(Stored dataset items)
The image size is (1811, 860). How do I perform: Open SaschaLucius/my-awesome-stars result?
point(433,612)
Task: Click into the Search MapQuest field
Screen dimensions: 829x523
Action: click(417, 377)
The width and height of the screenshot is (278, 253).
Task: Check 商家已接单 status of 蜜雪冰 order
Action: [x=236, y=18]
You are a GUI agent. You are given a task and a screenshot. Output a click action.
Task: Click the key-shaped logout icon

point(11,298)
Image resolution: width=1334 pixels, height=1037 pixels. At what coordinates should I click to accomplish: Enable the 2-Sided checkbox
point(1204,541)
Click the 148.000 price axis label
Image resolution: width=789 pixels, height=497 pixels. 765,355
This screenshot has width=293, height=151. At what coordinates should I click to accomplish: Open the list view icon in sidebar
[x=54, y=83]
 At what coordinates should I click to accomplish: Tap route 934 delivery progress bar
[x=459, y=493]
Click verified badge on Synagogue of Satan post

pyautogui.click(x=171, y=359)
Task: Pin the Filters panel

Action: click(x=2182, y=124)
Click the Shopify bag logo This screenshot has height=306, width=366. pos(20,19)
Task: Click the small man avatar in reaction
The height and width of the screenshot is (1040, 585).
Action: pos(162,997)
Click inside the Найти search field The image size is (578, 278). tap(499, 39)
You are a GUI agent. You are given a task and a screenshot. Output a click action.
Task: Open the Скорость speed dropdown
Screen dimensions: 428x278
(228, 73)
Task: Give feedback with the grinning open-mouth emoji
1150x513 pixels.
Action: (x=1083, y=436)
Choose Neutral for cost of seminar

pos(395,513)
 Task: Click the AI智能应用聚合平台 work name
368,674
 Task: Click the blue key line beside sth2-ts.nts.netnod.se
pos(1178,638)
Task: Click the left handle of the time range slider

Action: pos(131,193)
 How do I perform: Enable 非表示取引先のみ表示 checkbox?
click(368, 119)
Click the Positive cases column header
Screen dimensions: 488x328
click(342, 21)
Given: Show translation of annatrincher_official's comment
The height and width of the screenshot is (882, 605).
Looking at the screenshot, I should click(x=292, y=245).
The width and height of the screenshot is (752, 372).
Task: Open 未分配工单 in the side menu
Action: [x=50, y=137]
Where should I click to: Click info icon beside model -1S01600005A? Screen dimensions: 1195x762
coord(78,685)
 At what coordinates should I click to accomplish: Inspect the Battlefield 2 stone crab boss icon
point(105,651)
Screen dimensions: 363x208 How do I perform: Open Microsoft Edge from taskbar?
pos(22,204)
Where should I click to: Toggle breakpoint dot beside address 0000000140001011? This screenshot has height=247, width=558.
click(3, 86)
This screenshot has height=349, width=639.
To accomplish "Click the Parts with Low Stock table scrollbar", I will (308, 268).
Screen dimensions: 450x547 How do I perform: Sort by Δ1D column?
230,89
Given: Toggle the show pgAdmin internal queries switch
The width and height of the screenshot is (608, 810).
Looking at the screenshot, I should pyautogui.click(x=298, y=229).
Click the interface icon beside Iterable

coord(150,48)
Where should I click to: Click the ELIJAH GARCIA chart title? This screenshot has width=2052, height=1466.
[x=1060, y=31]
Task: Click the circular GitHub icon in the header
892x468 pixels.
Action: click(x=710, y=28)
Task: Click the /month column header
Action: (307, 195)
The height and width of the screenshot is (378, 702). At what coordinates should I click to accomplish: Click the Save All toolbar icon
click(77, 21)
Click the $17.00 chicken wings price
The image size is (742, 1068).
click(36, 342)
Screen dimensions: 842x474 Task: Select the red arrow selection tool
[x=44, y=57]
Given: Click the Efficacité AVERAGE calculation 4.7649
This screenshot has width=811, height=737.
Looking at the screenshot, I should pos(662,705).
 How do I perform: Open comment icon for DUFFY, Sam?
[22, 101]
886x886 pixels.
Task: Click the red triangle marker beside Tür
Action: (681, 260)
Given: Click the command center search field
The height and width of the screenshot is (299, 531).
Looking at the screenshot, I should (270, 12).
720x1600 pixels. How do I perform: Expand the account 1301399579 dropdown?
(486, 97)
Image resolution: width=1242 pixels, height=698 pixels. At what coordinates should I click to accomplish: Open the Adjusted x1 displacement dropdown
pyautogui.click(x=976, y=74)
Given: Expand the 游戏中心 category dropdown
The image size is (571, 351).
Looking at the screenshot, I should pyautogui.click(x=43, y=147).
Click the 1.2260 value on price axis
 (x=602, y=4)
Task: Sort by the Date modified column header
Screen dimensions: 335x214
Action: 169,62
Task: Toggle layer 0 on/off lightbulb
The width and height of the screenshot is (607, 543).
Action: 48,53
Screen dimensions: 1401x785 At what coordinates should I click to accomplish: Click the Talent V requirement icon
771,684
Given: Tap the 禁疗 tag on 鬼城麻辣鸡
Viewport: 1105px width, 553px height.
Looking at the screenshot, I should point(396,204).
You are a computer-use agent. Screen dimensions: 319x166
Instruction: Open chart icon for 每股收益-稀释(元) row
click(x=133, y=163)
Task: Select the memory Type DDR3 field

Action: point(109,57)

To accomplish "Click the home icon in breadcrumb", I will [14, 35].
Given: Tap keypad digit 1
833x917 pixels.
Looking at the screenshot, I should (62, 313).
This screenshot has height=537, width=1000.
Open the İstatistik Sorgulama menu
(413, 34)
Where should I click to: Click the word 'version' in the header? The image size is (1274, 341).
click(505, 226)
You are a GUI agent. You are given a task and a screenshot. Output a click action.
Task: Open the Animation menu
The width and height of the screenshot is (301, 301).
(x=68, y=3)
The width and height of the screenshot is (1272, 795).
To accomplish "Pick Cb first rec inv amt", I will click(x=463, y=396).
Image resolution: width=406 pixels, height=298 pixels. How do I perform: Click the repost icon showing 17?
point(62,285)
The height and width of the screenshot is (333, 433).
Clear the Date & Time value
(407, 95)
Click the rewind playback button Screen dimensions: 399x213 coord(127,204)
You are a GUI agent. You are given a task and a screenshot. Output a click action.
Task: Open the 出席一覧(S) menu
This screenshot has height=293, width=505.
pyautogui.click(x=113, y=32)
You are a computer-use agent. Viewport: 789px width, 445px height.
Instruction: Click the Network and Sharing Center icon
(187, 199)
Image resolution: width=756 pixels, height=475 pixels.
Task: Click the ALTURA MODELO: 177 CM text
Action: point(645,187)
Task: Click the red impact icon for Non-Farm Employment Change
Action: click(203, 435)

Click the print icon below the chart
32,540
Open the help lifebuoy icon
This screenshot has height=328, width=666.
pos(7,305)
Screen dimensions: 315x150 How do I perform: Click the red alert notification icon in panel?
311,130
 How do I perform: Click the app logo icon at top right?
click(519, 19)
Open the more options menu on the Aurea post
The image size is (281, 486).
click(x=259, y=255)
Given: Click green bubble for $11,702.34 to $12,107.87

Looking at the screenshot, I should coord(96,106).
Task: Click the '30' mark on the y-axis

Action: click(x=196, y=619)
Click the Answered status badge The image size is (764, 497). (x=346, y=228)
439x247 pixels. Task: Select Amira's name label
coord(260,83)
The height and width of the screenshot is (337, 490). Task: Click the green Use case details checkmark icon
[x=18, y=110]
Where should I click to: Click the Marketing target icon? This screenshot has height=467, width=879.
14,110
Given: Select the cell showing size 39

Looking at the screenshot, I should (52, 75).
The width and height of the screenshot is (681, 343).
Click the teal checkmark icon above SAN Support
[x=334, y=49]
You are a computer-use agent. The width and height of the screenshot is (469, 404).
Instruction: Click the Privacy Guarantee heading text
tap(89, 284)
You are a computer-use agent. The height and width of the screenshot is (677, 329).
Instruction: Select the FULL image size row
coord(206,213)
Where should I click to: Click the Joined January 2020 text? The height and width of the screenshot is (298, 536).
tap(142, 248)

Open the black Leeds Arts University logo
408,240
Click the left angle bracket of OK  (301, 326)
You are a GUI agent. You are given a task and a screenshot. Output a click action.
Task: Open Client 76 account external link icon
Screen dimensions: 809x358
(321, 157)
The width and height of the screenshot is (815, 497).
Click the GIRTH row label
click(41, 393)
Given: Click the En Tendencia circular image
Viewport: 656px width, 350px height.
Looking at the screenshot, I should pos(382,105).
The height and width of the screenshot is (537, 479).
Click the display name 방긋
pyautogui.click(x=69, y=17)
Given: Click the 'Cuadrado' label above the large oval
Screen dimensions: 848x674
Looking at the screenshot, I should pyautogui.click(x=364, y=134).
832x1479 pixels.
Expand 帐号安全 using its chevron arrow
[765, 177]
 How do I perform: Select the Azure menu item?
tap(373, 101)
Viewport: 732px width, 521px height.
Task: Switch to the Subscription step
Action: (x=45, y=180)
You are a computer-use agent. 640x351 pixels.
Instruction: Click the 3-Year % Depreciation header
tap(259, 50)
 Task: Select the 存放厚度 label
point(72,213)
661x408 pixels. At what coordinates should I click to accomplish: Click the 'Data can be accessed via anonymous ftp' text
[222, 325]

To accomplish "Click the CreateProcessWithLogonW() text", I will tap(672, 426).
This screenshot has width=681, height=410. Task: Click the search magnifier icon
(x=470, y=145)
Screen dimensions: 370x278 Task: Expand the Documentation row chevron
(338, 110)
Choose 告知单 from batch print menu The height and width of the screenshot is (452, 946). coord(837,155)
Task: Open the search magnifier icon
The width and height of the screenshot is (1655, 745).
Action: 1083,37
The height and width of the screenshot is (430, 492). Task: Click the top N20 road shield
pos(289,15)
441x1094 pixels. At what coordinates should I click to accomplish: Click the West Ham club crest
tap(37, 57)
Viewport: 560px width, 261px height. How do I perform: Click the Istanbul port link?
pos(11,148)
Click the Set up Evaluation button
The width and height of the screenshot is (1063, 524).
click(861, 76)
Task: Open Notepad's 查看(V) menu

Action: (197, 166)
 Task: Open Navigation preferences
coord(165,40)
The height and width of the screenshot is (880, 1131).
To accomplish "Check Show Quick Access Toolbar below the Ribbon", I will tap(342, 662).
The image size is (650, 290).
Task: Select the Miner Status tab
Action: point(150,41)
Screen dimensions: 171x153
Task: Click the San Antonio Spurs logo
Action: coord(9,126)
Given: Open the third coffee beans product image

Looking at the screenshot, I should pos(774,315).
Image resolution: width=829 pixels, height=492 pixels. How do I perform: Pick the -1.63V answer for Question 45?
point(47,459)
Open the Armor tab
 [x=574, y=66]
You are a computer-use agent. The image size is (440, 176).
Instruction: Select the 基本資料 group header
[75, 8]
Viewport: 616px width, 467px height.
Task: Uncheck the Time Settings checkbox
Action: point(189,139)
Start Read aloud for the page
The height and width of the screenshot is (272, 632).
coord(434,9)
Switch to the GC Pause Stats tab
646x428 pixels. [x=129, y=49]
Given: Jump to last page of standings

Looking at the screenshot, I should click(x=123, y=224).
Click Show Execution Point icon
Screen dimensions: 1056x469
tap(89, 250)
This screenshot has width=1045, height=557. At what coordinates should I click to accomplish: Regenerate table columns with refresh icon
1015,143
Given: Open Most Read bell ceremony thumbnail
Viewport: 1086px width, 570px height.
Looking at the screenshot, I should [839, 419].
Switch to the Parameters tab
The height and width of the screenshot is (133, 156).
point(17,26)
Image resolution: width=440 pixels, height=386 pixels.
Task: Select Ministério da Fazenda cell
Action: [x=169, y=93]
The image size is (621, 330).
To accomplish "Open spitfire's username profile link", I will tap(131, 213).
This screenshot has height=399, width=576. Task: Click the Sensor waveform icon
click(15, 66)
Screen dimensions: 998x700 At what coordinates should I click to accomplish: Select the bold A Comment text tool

▸ **Assignment**
All lines above from the one with "Instruction: Click the Privacy" to the one with "The width and height of the screenshot is (815, 497).", inclusive, should be copied exactly, and no other lines.

▸ **Final answer**
Instruction: Click the Privacy Guarantee heading text
tap(89, 284)
You are a computer-use agent. The height and width of the screenshot is (677, 329).
Instruction: Select the FULL image size row
coord(206,213)
Where should I click to: Click the Joined January 2020 text? The height and width of the screenshot is (298, 536).
tap(142, 248)

Open the black Leeds Arts University logo
408,240
Click the left angle bracket of OK  (301, 326)
You are a GUI agent. You are given a task and a screenshot. Output a click action.
Task: Open Client 76 account external link icon
Screen dimensions: 809x358
(321, 157)
The width and height of the screenshot is (815, 497).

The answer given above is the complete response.